● What this exercise asks:
**A)** Summarize the article on France's restitution bill in two sentences.
**B)** Continue the article on France's restitution bill from the point at which it stops.

France Rewrites the Rules of Return

France’s Senate Passes Legislation on Restitution, Streamlined, But Not Wide Open

Musée chinois in the Palace of Fontainebleau, France, artifacts from Qing dynasty China, the Kingdom of Siam, and other Asian countries, including plunder from the Second Opium War. 17 August 2019, photo Boubloub, CCA-SA 4.0 International license.

France has taken another step toward a permanent administrative procedure “for the declassification of cultural property” from French museums for its restitution to a foreign state. This procedure is limited to property that has been established or is strongly suspected of having been unlawfully appropriated between June 10, 1815, and April 23, 1972. The law excludes property with a military function or taken as a military necessity and archaeological property that was part of an official excavation or partage agreement or acquired through a scientific exchange. 

The Sénat’s bill‘s official title is:

Projet de loi relatif à la restitution de biens culturels provenant d’États qui, du fait d’une appropriation illicite, en ont été privés”. (PJL n° 871) (2024-2025)

The bill would replace the “one statute per object” bottleneck on restitution of certain museum-owned objects with a repeatable administrative process for making unlawfully appropriated museum property (1815–1972) alienable – no longer in public ownership – and able to be restituted to a country of origin. 1815 is the date of the Congress of Vienna, marking the end of the Napoleonic Wars; 1972 is the year that France adopted the 1970 UNESCO Convention on the Means of Prohibiting and Preventing the Illicit Import, Export, and Transfer of Ownership of Cultural Property.

(Today, the adoption of the 1970 UNESCO Convention is treated as if its signing instantly transformed global perspectives on national ownership and restitution of cultural heritage. In fact, the 1970 Convention had little recognition and almost no practical effect on the circulation of objects and their legal import for at least the next quarter century. Even in the U.S., where an implementing law was passed early on, the 1983  Cultural Property Implementation Act only partially adopted the terms of the Convention and left decision-making on restitution to the United States. Laws in most art consuming nations began to reflect the Convention’s concerns only in the late 1990s and 2000s.)

Royal statue of King Béhanzin of Abomey with features of a shark. Artist Sossa Dede.  Formerly collection Musee du Quai Branly – Jacques Chirac, now in Dahomey, Benin.

After approval by the Sénat, the upper chamber of France’s Parliament, a modified bill enabling repatriation of certain museum objects now goes to the lower chamber, the Assemblée nationale, where it is Projet de loi n° 2408 (17e législature). If the bill is approved there, a process will be created in which objects that left foreign countries between 1815 and 1972, including gifts and bequests, can be ‘declassified’ and lose their inalienable character, and then repatriated to foreign countries of origin. They must still meet specific criteria and follow a specific process that includes a ‘scientific’ review.

● Available data:
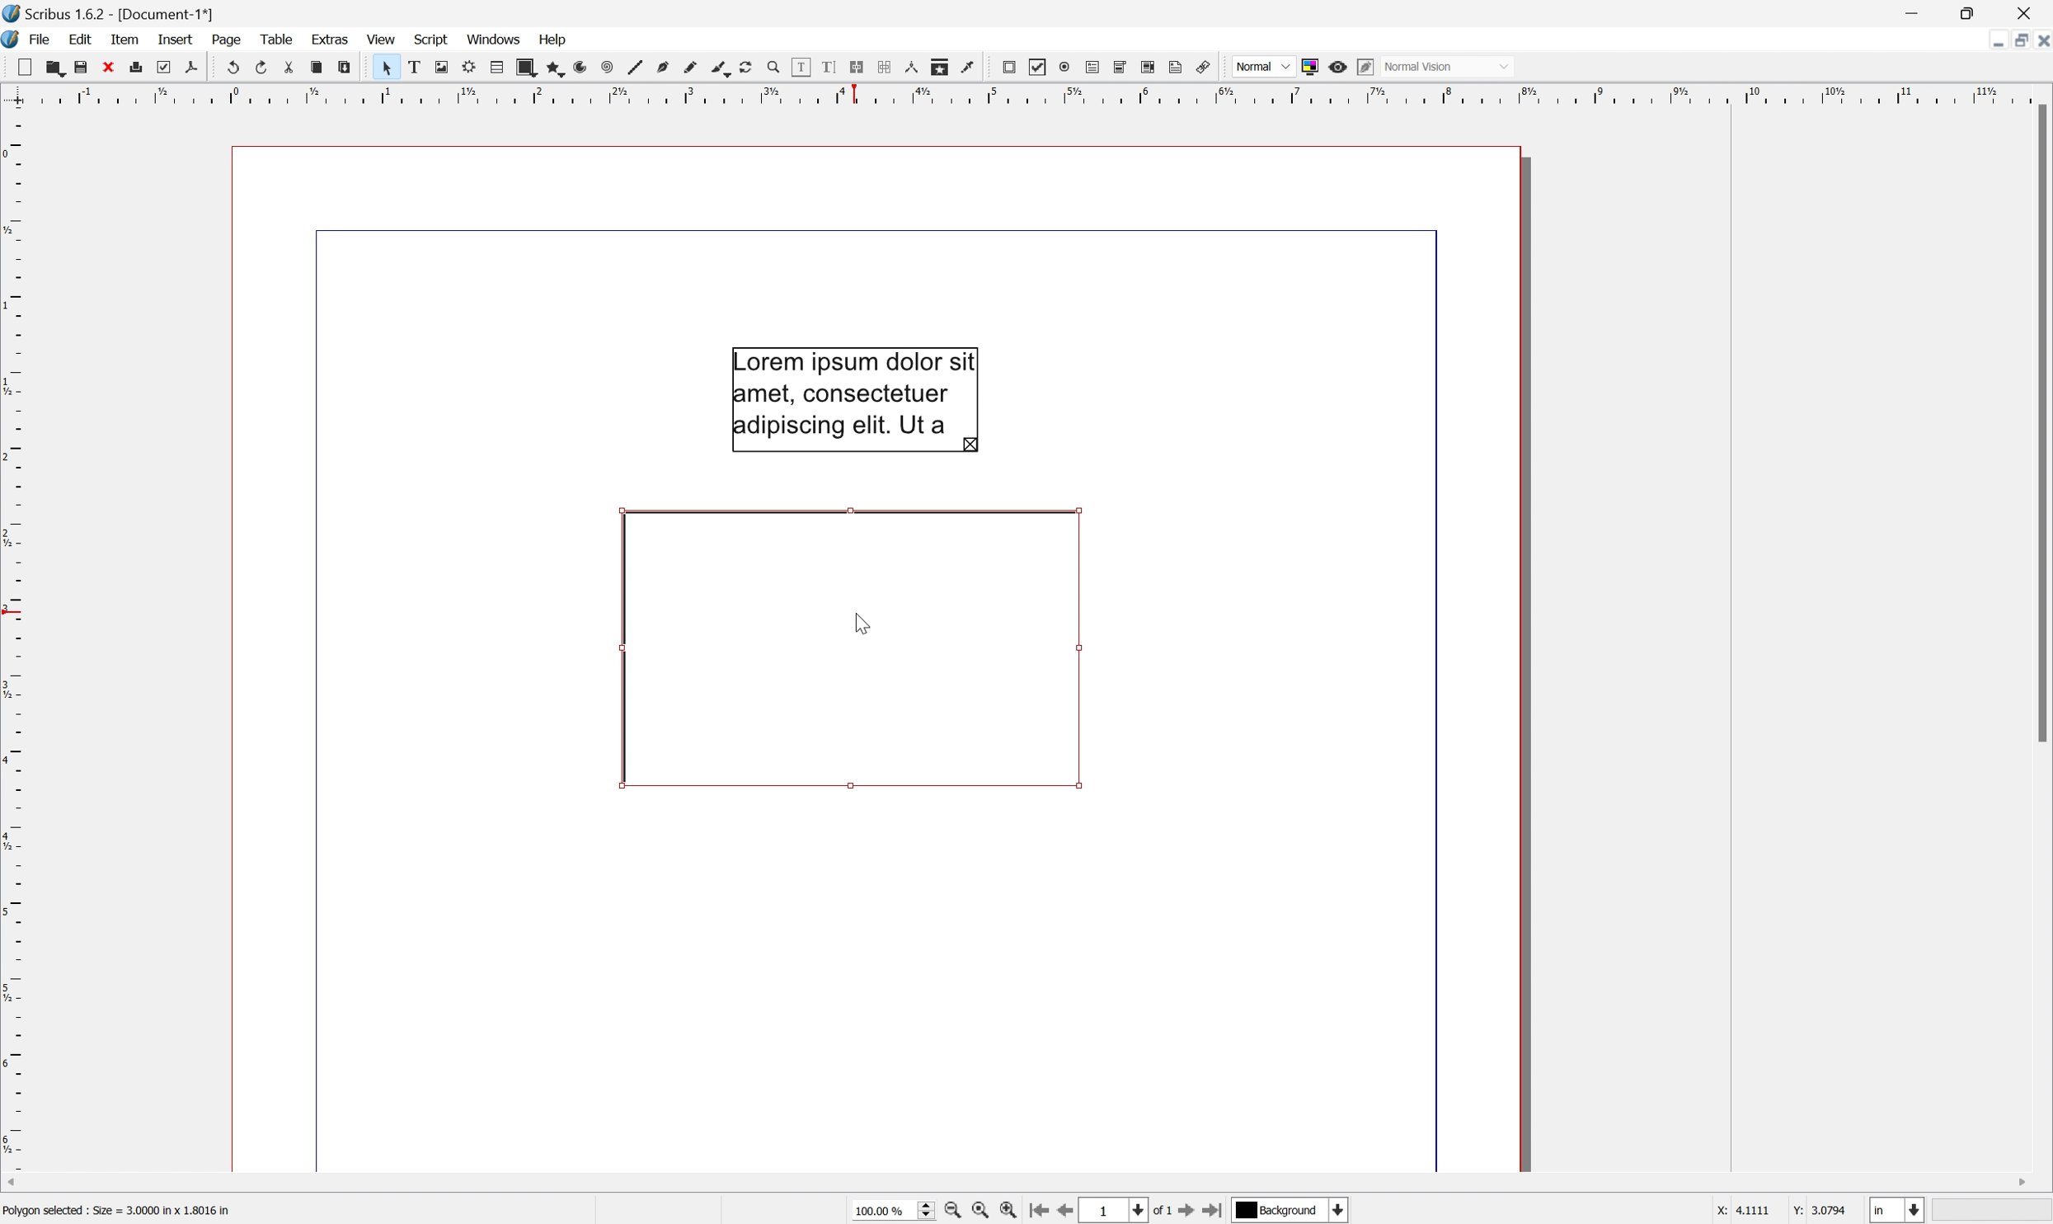 The height and width of the screenshot is (1224, 2053). What do you see at coordinates (78, 68) in the screenshot?
I see `Save` at bounding box center [78, 68].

● Solved tasks:
**A)** France's Senate has passed a bill that would replace the "one statute per object" approach with a repeatable administrative procedure for declassifying museum property established or strongly suspected to have been unlawfully appropriated between June 10, 1815, and April 23, 1972, so that it can be restituted to a foreign state of origin. The procedure excludes property with a military function or taken as a military necessity, as well as archaeological property from official excavations, partage agreements, or scientific exchanges, and the modified bill now goes to the Assemblée nationale as Projet de loi n° 2408.

**B)**
Many archaeological holdings in French museums come from authorized digs and partage arrangements between 1815 and 1972. There is a carve-out in the bill that removes these archaeological items in public collections from the new procedure. They remain inalienable. However, archaeological objects obtained through purchase or donation can be subject to the new law.

If a foreign state’s claim is that an object was stolen or illicitly exported from 24 April 1972 onward, the Sénat report is explicit that those cases should be handled by the existing  judicial route (Code du patrimoine, art. L.124-1), in which the museum (the public owner) would go to a judicial judge to annul the acquisition and seek the object’s restitution. The difference now is that this could happen more frequently because for objects exported post-23 April 1972, this judicial route can be utilized regardless of whether or when the state of origin ratified the 1970 UNESCO convention.

It’s about removing the shield of ‘inalienability.’

According to a summary of the process adopted by the legislature and published by it:

The derogation from the principle of the inalienability of the public domain is justified by an unprecedented reason of public interest. The bill establishes a special procedure for the removal of cultural property from public collections, the sole purpose of which is the restitution of such property to a foreign state from which it has been unlawfully deprived. This exception is justified by the need to allow the people of that state to reclaim property that constitutes fundamental elements of their heritage.”

On 28 January 2026, following what was described as a “turbulent process,” the French Sénat adopted (with six amendments) the government’s bill on restitution of cultural property “from states which, due to illicit appropriation, were deprived of it.” The text has now been transmitted to the Assemblée nationale for first reading.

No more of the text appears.